• **To do**: Starting at the line that contains "You are a computer-use agent. 336x214 pixels.", copy every line through the end of the records below exactly as written, leaving out pictures.

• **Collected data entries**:
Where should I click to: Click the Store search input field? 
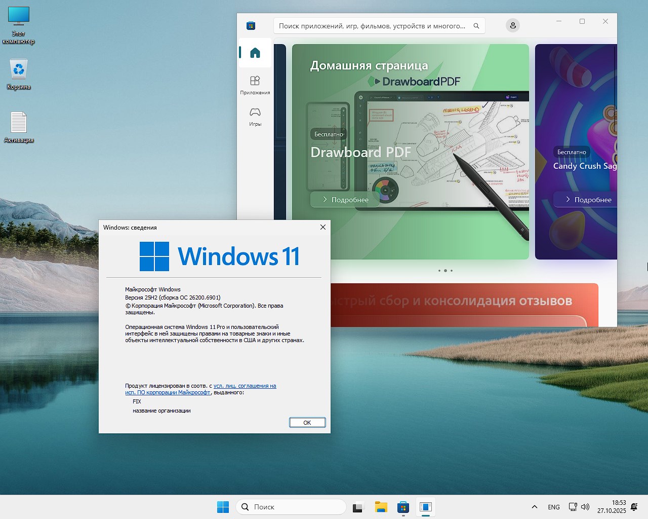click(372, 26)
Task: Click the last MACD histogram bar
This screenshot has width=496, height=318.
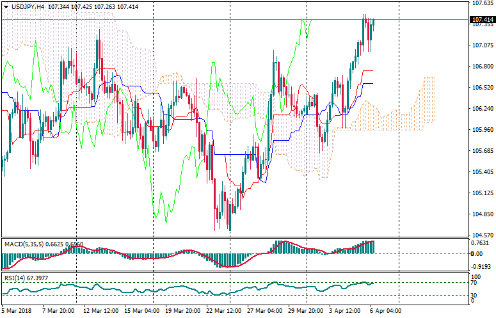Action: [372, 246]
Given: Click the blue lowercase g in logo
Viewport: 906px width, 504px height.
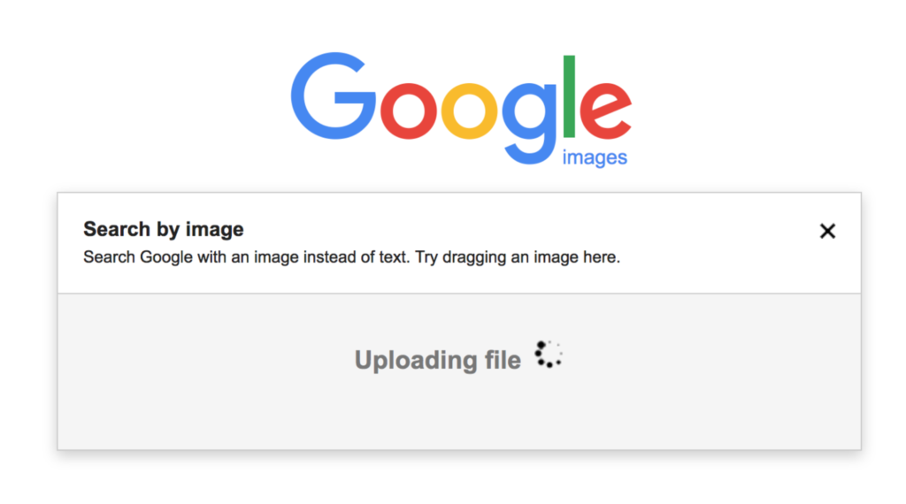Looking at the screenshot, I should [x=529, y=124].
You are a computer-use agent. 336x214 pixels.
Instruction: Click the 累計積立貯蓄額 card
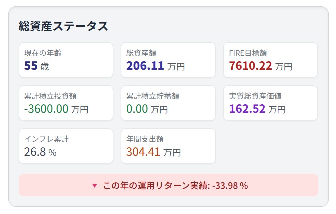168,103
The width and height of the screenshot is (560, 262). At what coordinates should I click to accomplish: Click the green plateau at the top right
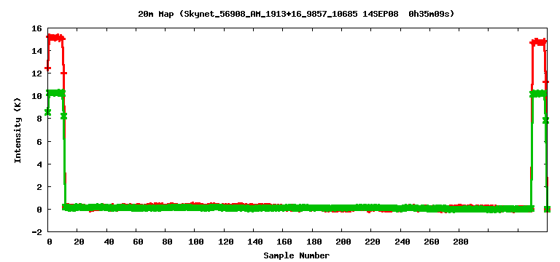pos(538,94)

• **Answer box**:
You are a computer-use agent. 336x214 pixels.
Instruction: Click the 累計積立貯蓄額 card
168,103
The width and height of the screenshot is (560, 262). At what coordinates should I click to accomplish: Click the green plateau at the top right
pos(538,94)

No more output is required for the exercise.